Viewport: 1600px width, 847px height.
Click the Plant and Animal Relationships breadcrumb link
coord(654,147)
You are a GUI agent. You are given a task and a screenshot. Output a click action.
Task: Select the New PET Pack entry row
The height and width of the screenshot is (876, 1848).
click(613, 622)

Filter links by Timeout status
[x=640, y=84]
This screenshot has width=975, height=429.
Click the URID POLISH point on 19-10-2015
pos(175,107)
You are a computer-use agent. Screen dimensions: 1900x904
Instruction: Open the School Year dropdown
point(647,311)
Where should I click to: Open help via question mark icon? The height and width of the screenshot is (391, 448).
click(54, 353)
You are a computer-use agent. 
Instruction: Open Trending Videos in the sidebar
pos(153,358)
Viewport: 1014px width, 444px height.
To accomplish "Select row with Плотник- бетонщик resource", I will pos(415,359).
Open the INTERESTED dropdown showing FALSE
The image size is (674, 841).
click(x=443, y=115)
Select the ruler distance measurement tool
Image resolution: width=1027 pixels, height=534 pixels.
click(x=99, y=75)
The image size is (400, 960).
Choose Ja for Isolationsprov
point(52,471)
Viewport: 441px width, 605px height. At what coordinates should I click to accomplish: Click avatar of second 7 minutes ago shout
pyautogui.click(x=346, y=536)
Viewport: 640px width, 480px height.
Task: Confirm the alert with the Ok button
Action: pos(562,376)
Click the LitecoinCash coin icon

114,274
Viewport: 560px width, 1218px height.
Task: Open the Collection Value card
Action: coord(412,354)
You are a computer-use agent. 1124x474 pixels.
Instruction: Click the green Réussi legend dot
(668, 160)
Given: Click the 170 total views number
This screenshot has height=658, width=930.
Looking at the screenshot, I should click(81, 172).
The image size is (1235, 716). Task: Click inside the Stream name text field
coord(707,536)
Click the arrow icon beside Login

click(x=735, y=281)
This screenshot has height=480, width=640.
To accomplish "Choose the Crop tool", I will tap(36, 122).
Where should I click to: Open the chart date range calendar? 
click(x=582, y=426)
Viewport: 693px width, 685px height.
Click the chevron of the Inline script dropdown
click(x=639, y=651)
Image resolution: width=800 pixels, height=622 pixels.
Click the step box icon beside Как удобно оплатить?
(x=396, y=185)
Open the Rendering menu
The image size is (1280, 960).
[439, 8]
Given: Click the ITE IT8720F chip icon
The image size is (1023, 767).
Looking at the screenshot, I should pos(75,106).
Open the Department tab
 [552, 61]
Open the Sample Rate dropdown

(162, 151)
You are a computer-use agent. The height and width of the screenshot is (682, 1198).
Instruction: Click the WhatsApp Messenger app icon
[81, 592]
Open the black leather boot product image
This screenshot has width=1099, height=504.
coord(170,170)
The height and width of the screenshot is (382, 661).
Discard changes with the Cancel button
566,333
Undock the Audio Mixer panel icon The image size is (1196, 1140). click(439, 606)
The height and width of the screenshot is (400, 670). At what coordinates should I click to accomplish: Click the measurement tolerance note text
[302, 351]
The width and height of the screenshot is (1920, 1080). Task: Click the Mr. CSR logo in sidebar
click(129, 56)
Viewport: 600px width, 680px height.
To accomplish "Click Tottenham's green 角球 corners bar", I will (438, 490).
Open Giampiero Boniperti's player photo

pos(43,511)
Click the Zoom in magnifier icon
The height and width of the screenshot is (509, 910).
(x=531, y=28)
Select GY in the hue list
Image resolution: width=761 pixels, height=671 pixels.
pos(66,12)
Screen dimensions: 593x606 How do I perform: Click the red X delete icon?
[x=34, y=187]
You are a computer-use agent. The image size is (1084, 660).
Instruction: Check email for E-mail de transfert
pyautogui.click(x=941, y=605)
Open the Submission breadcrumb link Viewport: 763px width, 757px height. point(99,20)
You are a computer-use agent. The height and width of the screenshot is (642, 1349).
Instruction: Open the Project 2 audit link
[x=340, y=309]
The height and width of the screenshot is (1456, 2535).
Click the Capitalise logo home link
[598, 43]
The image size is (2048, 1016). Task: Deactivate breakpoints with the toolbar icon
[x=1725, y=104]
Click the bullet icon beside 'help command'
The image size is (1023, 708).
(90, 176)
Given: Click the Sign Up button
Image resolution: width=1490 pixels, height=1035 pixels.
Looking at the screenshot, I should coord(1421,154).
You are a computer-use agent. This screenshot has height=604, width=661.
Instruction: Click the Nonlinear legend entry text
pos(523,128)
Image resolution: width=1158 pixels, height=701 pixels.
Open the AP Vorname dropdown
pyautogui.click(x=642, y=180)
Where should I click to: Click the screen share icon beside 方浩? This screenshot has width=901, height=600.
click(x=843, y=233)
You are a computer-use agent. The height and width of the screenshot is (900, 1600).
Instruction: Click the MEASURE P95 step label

•••••

Assignment:
Quote exactly the opening line of the material above and every line after it, up to and including the line that contains "Viewport: 1014px width, 444px height.".

Written response:
Viewport: 1600px width, 847px height.
Click the Plant and Animal Relationships breadcrumb link
coord(654,147)
You are a GUI agent. You are given a task and a screenshot. Output a click action.
Task: Select the New PET Pack entry row
The height and width of the screenshot is (876, 1848).
click(613, 622)

Filter links by Timeout status
[x=640, y=84]
This screenshot has width=975, height=429.
Click the URID POLISH point on 19-10-2015
pos(175,107)
You are a computer-use agent. Screen dimensions: 1900x904
Instruction: Open the School Year dropdown
point(647,311)
Where should I click to: Open help via question mark icon? The height and width of the screenshot is (391, 448).
click(54, 353)
You are a computer-use agent. 
Instruction: Open Trending Videos in the sidebar
pos(153,358)
Viewport: 1014px width, 444px height.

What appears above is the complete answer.